4. Impaired Mucociliary Clearance:

  • Ciliary Dysfunction:
    • The cilia, which normally help to clear mucus from the airways, are damaged by inflammation and irritants.
  • Mucus Stasis:
    • This dysfunction leads to mucus stasis, increasing the risk of infections and further inflammation.

5. Recurrent Infections:

  • Bacterial Colonization:
    • The stasis of mucus provides a breeding ground for bacteria, leading to recurrent respiratory infections.
  • Exacerbations:
    • Each infection exacerbates the inflammatory response, causing further damage to the airways.

6. Structural Changes:

  • Fibrosis:
    • Chronic inflammation can lead to fibrosis, a process where the lung tissue becomes scarred and stiff.
  • Loss of Elasticity:
    • The structural changes reduce the elasticity of the bronchial walls, contributing to airflow limitation.
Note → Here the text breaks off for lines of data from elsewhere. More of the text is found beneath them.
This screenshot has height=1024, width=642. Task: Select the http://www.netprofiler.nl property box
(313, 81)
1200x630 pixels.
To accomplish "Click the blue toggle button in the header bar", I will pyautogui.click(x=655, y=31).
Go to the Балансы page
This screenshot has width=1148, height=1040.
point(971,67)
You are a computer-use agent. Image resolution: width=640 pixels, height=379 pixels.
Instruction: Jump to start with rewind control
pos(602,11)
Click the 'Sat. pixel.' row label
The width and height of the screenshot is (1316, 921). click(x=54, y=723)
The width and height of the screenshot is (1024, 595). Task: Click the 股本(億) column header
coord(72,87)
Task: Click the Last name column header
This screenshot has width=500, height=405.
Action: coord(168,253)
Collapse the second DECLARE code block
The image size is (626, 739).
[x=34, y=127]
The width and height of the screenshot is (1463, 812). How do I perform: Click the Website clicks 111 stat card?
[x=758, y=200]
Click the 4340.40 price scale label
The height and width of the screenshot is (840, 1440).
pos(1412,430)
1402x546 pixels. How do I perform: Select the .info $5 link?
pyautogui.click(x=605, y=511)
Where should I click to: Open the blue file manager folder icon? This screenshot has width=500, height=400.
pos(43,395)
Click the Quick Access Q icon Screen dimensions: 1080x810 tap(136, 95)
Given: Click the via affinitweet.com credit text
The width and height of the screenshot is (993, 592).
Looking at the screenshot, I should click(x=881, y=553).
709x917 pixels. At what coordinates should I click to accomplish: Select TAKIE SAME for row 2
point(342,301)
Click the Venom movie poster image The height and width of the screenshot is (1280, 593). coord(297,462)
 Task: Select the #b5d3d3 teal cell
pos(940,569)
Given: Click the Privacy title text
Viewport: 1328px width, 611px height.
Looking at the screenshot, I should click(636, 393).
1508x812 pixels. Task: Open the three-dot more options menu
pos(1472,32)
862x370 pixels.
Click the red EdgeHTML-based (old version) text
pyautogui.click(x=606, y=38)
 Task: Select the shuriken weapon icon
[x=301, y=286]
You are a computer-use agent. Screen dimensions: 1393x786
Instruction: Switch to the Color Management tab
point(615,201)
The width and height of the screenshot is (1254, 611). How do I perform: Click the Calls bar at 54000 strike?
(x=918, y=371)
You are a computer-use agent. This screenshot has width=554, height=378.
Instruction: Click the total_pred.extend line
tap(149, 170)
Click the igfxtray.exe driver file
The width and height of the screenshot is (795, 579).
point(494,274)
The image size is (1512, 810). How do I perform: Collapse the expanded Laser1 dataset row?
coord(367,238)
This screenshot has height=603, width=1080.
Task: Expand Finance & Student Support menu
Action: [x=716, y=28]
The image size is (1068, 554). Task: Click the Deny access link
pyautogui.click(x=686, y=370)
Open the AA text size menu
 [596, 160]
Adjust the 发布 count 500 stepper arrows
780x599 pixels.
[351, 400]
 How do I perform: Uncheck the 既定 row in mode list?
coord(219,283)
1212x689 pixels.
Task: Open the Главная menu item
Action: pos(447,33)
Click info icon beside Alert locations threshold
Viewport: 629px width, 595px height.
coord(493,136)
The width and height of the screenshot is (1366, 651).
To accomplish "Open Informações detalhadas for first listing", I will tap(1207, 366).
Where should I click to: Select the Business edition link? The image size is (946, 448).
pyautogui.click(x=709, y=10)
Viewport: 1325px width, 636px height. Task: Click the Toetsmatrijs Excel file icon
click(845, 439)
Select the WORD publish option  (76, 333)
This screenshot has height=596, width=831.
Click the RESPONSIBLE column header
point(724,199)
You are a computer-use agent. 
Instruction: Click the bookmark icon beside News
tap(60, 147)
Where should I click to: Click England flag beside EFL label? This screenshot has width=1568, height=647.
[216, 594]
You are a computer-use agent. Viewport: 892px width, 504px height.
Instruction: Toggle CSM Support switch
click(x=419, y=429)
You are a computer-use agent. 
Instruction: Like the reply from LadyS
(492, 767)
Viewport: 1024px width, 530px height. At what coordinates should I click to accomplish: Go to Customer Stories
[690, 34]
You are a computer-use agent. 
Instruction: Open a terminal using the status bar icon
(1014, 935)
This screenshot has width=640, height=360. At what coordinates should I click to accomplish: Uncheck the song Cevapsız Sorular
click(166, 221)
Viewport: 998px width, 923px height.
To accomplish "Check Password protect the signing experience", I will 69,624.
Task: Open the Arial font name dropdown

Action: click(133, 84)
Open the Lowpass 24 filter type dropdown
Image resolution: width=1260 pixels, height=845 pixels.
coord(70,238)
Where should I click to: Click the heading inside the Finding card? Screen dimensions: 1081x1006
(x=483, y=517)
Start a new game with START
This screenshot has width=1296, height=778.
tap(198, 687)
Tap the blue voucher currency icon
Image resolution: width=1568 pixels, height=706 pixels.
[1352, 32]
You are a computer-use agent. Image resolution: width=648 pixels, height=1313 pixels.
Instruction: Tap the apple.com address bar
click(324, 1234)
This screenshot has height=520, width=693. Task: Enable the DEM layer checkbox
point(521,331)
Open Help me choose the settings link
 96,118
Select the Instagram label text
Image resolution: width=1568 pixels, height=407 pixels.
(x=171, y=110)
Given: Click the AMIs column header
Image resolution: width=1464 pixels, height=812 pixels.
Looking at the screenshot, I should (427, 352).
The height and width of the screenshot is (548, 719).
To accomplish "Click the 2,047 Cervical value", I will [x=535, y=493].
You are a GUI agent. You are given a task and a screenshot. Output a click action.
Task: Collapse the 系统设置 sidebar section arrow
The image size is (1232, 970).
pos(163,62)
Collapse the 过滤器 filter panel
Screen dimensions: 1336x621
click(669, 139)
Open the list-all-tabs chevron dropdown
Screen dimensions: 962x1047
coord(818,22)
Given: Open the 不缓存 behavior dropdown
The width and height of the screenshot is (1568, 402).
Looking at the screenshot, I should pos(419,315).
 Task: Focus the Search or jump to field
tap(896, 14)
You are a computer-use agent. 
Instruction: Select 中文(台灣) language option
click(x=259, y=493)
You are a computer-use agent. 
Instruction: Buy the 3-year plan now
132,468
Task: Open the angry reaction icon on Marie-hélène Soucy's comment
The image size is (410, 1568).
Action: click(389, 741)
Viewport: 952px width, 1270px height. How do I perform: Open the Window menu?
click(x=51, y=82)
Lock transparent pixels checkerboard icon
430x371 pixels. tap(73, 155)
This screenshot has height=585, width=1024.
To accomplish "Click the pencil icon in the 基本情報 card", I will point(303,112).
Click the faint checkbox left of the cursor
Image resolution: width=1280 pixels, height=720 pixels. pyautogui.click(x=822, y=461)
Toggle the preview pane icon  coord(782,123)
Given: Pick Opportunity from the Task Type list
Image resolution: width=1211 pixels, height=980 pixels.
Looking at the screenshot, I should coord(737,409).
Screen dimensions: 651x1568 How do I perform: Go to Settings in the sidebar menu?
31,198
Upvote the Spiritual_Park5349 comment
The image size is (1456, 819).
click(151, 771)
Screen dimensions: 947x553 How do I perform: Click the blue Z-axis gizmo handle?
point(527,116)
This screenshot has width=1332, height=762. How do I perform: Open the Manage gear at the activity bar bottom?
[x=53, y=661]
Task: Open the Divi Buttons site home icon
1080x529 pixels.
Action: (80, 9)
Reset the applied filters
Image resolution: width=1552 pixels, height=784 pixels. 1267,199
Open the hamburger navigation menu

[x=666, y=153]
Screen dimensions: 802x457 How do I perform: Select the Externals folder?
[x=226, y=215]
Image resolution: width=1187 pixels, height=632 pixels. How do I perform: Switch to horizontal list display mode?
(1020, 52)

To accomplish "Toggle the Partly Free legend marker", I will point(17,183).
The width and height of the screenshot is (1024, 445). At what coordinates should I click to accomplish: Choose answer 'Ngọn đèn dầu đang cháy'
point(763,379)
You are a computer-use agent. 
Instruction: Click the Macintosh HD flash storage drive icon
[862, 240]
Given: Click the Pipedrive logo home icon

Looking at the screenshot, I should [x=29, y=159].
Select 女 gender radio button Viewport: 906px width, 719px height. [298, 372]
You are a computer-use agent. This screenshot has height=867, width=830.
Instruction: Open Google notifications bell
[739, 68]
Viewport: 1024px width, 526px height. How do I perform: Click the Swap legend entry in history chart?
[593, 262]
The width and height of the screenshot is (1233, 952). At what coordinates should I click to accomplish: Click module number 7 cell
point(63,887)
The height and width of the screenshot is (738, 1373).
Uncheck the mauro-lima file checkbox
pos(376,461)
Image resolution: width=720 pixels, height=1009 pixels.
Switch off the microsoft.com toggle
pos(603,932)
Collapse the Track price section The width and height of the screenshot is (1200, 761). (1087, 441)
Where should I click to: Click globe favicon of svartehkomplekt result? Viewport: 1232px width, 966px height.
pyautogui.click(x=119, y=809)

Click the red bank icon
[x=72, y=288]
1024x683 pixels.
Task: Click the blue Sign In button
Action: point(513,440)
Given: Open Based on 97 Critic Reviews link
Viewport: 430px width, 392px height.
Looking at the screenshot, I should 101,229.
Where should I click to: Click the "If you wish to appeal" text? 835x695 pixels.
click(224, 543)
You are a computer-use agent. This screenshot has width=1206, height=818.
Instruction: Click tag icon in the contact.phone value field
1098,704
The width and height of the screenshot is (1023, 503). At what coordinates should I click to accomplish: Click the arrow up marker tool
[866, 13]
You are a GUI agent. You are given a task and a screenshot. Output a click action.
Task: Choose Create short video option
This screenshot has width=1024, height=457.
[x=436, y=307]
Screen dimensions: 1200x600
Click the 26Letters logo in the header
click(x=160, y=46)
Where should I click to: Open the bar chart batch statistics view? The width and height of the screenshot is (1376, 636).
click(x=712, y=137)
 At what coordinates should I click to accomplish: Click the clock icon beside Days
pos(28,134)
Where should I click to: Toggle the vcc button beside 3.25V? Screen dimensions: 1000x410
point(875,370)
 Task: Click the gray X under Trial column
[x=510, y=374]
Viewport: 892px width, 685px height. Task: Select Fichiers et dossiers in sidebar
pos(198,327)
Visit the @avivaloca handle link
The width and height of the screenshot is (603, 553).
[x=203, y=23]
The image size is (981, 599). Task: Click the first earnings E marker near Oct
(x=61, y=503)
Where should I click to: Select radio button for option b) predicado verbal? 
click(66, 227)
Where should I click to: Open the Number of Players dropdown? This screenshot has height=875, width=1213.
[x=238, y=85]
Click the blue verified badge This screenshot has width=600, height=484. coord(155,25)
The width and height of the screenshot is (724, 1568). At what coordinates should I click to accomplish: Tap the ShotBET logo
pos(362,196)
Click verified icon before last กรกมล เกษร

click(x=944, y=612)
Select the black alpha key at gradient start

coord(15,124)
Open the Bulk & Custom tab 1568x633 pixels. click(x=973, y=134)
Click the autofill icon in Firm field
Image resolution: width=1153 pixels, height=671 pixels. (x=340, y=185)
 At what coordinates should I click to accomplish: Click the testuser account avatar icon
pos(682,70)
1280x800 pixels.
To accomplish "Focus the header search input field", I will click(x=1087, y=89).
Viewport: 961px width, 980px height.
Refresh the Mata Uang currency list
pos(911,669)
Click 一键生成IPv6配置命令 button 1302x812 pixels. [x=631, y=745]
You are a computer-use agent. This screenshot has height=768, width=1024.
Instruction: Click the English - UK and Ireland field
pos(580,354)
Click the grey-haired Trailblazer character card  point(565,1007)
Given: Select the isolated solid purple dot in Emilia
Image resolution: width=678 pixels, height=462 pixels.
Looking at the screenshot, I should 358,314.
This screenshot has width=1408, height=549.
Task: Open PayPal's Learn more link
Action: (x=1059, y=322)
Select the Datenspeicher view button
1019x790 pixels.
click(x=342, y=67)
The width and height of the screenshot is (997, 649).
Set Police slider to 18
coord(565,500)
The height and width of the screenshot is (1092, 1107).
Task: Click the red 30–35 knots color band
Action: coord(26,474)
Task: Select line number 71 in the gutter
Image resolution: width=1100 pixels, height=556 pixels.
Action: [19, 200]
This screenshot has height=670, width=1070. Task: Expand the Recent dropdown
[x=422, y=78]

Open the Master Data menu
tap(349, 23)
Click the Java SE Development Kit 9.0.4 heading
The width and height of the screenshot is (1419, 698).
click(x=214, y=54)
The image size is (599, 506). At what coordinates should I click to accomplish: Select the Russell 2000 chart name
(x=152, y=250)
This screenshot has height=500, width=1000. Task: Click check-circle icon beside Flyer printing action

7. Gas Exchange Abnormalities:

  • Ventilation-Perfusion Mismatch:
    • The obstruction and structural changes lead to areas of the lung that are well-perfused but poorly ventilated, resulting in impaired gas exchange.
  • Hypoxemia:
    • This mismatch causes hypoxemia (low blood oxygen levels) and can lead to hypercapnia (high blood carbon dioxide levels) in advanced stages.

8. Systemic Effects:

  • Inflammatory Mediators:
    • The chronic inflammatory state can release mediators into the bloodstream, leading to systemic effects such as muscle wasting and cardiovascular disease.

Emphysema

Emphysema: (Entrapped air) Damage and enlarged alveoli causing the loss of lung elasticity & air trapping.

Causes

  • Smoking: The leading cause of emphysema. Cigarette smoke irritates and damages the alveoli.
  • Air pollution: Long-term exposure to air pollutants, chemical fumes, and dust can contribute to the development of emphysema.
  • Genetics: A rare genetic condition known as alpha-1 antitrypsin deficiency can cause emphysema, even in non-smokers. (Alpha-1 antitrypsin, a serine protease inhibitor (SERPIN) produced by the liver and released into the bloodstream, prevents the enzyme neutrophil elastase from damaging lung tissue. A deficiency in alpha-1 antitrypsin results in unregulated elastase activity, leading to the destruction of elastin fibers in the alveolar walls and the onset of early emphysema. This process is known as the protease-antiprotease hypothesis of emphysema development.)
  • Occupational exposure: Exposure to certain dust and chemicals at work can increase the risk. (coal miners)

Symptoms (Pink Puffers)

  • Shortness of breath: Initially during physical activities, but eventually even at rest as the disease progresses.
  • Chronic cough: Often with mucus production.
  • Wheezing: A whistling or squeaky sound when breathing.
  • Chest tightness: Discomfort or a feeling of constriction in the chest.
  • Fatigue: Persistent tiredness and lack of energy.
  • Weight loss: Unintended weight loss in advanced stages due to increased energy expenditure in breathing.

Diagnosis

  • Spirometry: A test to measure lung function and airflow obstruction.
  • Chest X-ray: Can show signs of lung damage and help rule out other conditions.
  • CT scan: Provides detailed images of the lungs to assess the extent of damage.
  • Arterial blood gas analysis: Measures the levels of oxygen and carbon dioxide in the blood.
  • Alpha-1 antitrypsin blood test: Detects a deficiency in the enzyme, which can cause emphysema.

Pathophysiology

  1. Alveolar Destruction:
    • In healthy lungs, alveoli are small, elastic structures that expand and contract with each breath, facilitating gas exchange (oxygen in, carbon dioxide out).
    • In emphysema, the walls between alveoli break down, creating larger but fewer alveoli. This reduces the surface area available for gas exchange.
  2. Loss of Elasticity:
    • The lung tissue loses its elasticity, making it difficult for the lungs to expel air. This trapped air can cause the lungs to overinflate, leading to further damage and a decrease in lung function.
  3. Protease-Antiprotease Imbalance:
    • Normally, enzymes called proteases that break down proteins are balanced by antiproteases like alpha-1 antitrypsin.
    • In emphysema, this balance is disrupted, often due to smoking or genetic factors, leading to unregulated protease activity and destruction of alveolar walls.